== DATA EXCERPTS ==
>>>>
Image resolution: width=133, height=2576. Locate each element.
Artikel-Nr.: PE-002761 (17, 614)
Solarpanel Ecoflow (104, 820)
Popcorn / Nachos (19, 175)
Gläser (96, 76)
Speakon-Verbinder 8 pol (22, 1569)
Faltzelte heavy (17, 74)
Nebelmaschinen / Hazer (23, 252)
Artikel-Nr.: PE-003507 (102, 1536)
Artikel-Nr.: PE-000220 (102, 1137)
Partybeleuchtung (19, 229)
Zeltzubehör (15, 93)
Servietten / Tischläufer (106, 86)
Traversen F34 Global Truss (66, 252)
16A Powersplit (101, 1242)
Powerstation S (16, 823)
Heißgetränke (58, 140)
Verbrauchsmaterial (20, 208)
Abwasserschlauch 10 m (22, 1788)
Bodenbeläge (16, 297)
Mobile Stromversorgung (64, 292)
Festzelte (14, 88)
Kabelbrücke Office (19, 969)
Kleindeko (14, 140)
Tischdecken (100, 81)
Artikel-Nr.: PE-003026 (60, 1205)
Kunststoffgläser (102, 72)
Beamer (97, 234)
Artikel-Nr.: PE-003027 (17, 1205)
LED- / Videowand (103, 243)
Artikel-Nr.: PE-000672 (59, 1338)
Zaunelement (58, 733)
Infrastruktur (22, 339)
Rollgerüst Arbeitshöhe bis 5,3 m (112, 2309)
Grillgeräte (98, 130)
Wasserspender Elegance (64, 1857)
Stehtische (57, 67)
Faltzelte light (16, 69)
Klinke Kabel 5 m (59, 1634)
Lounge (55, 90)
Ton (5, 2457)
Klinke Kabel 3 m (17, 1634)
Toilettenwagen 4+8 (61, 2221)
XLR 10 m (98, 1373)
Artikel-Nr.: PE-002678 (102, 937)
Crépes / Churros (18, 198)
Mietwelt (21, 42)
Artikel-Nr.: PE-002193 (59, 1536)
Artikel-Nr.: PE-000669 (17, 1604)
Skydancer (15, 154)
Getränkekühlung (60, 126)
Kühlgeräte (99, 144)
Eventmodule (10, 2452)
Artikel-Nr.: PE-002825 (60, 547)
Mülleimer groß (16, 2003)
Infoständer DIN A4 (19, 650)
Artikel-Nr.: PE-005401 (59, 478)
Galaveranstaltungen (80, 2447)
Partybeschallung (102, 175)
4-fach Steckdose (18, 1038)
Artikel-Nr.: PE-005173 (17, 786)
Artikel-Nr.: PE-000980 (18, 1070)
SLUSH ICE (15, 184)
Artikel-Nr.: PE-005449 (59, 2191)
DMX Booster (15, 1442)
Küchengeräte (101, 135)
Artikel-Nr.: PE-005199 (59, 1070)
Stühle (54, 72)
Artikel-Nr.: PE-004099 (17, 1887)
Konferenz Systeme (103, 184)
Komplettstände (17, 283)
<<<<
>>>>
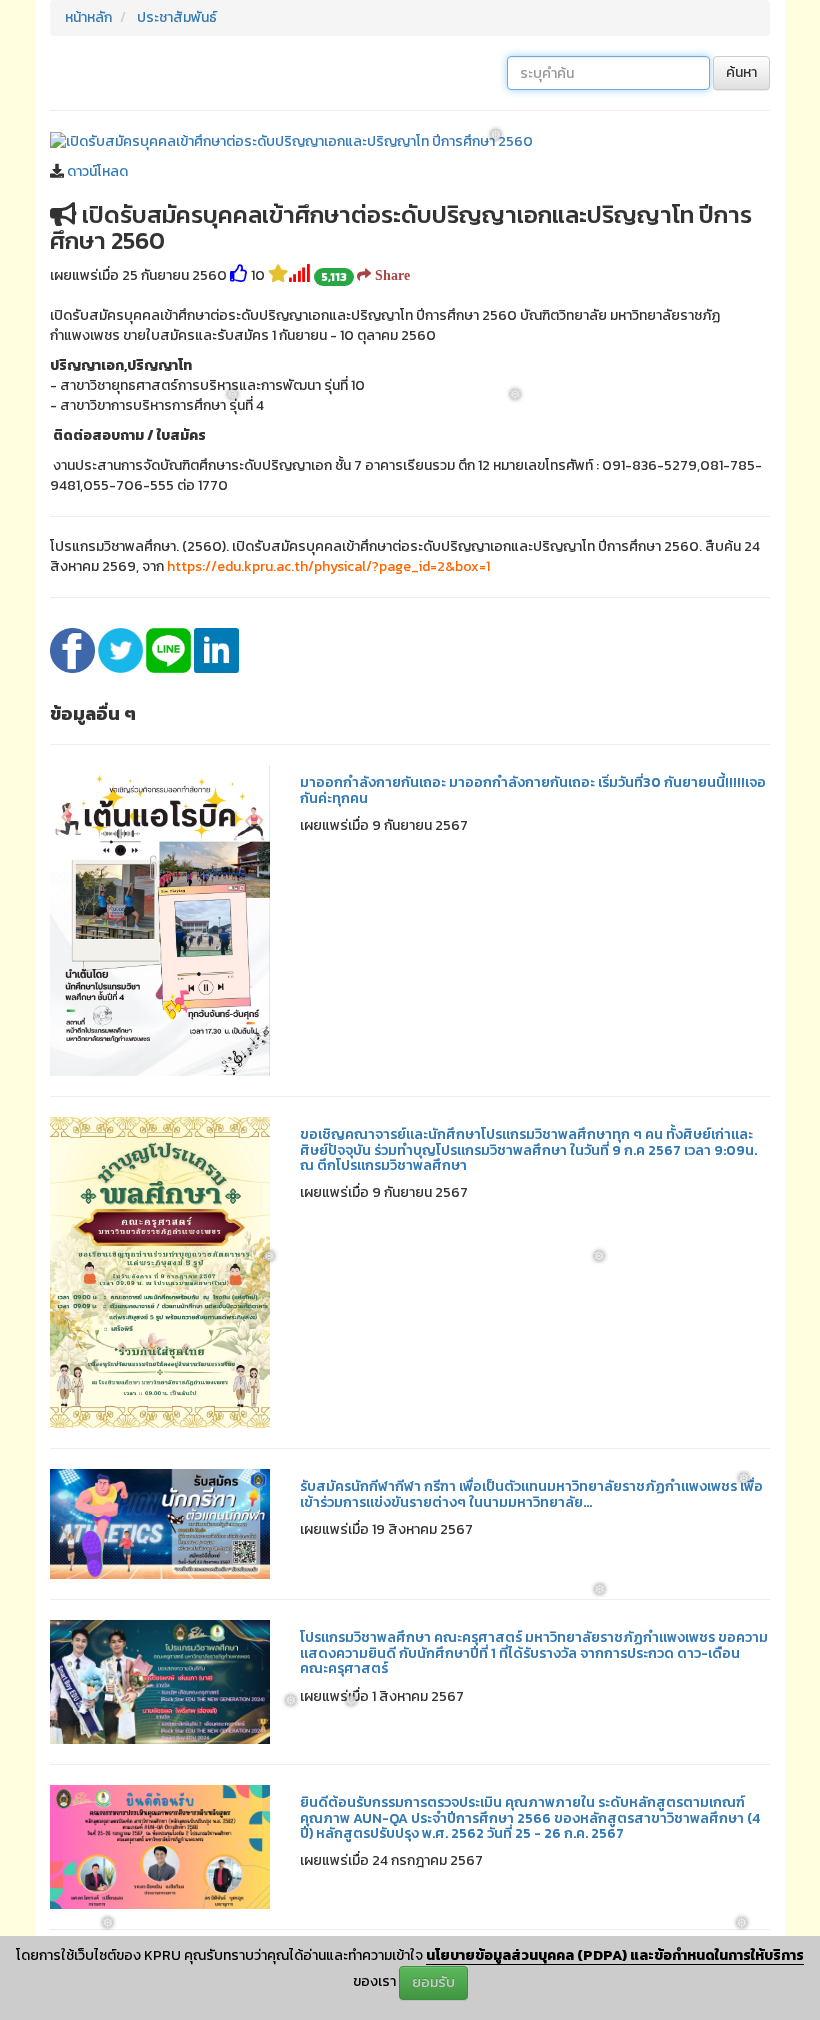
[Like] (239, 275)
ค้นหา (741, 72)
<<<<
== WORK INSTRUCTION ==
In the entries above, find the line holding "Stühle (54, 72)" and the line holding "Komplettstände (17, 283)", then retype exactly those two lines and every line between them, and nothing else.

== ANSWER FOR THIS EXERCISE ==
Stühle (54, 72)
Artikel-Nr.: PE-004099 (17, 1887)
Konferenz Systeme (103, 184)
Komplettstände (17, 283)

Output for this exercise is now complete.